[PATCH] drm/amdgpu: add ih waiter on process until checkpoint

Fri Mar 5 21:34:42 UTC 2021

[AMD Official Use Only - Internal Distribution Only]

> -----Original Message-----
> From: Christian König <ckoenig.leichtzumerken at gmail.com>
> Sent: Friday, March 5, 2021 3:18 PM
> To: Kim, Jonathan <Jonathan.Kim at amd.com>; amd-
> gfx at lists.freedesktop.org
> Cc: Yang, Philip <Philip.Yang at amd.com>; Kuehling, Felix
> <Felix.Kuehling at amd.com>; Koenig, Christian <Christian.Koenig at amd.com>
> Subject: Re: [PATCH] drm/amdgpu: add ih waiter on process until checkpoint
>
> [CAUTION: External Email]
>
> Am 05.03.21 um 21:11 schrieb Jonathan Kim:
> > Add IH function to allow caller to wait until ring entries are
> > processed until the checkpoint write pointer.
> >
> > This will be primarily used by HMM to drain pending page fault
> > interrupts before memory unmap to prevent HMM from handling stale
> interrupts.
> >
> > v2: Update title and description to clarify use.
> > Add rptr/wptr wrap counter checks to guarantee ring entries are
> > processed until the checkpoint.
>
> First of all as I said please use a wait_event, busy waiting is a clear NAK.

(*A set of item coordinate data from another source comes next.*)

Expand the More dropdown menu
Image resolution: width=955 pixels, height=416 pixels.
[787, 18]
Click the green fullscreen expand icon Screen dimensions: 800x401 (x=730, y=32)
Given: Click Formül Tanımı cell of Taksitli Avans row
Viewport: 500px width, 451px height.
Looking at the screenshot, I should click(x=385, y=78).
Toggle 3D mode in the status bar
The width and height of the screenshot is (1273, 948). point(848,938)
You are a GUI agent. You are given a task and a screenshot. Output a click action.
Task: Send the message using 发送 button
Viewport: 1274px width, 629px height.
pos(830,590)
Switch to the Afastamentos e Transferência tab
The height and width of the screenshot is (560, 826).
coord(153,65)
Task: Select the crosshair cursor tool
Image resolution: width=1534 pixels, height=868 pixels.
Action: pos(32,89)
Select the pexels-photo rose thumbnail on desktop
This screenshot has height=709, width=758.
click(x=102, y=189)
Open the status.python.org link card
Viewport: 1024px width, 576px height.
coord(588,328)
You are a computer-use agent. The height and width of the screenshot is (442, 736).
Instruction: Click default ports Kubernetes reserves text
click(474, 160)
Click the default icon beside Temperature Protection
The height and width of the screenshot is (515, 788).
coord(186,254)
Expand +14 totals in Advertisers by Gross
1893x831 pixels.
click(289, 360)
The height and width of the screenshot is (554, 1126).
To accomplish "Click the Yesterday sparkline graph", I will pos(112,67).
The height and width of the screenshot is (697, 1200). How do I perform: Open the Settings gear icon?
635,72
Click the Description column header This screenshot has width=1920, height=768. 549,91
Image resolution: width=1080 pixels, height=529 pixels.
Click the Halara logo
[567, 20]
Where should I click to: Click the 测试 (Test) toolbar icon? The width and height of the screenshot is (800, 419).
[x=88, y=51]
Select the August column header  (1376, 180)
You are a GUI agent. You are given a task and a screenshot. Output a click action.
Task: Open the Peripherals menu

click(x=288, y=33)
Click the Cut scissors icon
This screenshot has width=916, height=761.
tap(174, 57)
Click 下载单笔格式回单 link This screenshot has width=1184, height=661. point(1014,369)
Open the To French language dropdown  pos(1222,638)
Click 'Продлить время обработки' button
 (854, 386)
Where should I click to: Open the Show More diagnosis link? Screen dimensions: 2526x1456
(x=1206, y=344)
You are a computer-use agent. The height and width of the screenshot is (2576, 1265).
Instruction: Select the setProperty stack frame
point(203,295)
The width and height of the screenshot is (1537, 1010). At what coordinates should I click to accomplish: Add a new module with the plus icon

Who would do the wake though?  Are you suggesting wake be done in amdgpu_ih_process?  Or is waiting happening by the caller and this should go somewhere higher (like amdgpu_amdkfd for example)?

>
> >
> > Signed-off-by: Jonathan Kim <jonathan.kim at amd.com>
> > ---
> >   drivers/gpu/drm/amd/amdgpu/amdgpu_ih.c | 68
> +++++++++++++++++++++++++-
> >   drivers/gpu/drm/amd/amdgpu/amdgpu_ih.h |  2 +
> >   2 files changed, 69 insertions(+), 1 deletion(-)
> >
> > diff --git a/drivers/gpu/drm/amd/amdgpu/amdgpu_ih.c
> > b/drivers/gpu/drm/amd/amdgpu/amdgpu_ih.c
> > index dc852af4f3b7..954518b4fb79 100644
> > --- a/drivers/gpu/drm/amd/amdgpu/amdgpu_ih.c
> > +++ b/drivers/gpu/drm/amd/amdgpu/amdgpu_ih.c
> > @@ -22,7 +22,7 @@
> >    */
> >
> >   #include <linux/dma-mapping.h>
> > -
> > +#include <linux/processor.h>
> >   #include "amdgpu.h"
> >   #include "amdgpu_ih.h"
> >
> > @@ -160,6 +160,72 @@ void amdgpu_ih_ring_write(struct
> amdgpu_ih_ring *ih, const uint32_t *iv,
> >       }
> >   }
> >
> > +/**
> > + * amdgpu_ih_wait_on_checkpoint_process - wait to process IVs up to
> > +checkpoint
> > + *
> > + * @adev: amdgpu_device pointer
> > + * @ih: ih ring to process
> > + *
> > + * Used to ensure ring has processed IVs up to the checkpoint write
> pointer.
> > + */
> > +int amdgpu_ih_wait_on_checkpoint_process(struct amdgpu_device
> *adev,
> > +                                     struct amdgpu_ih_ring *ih) {
> > +     u64 rptr_check, wptr_check, rptr_wrap = 0, wptr_wrap = 0;
> > +     u32 prev_rptr, prev_wptr;
> > +
> > +     if (!ih->enabled || adev->shutdown)
> > +             return -ENODEV;
> > +
> > +     prev_wptr = amdgpu_ih_get_wptr(adev, ih);
> > +     /* Order wptr with rptr. */
> > +     rmb();
> > +     prev_rptr = READ_ONCE(ih->rptr);
> > +     rptr_check = prev_rptr | (rptr_wrap << 32);
> > +     wptr_check = prev_wptr | (wptr_wrap << 32);
>
> Hui what? That check doesn't even make remotely sense to me.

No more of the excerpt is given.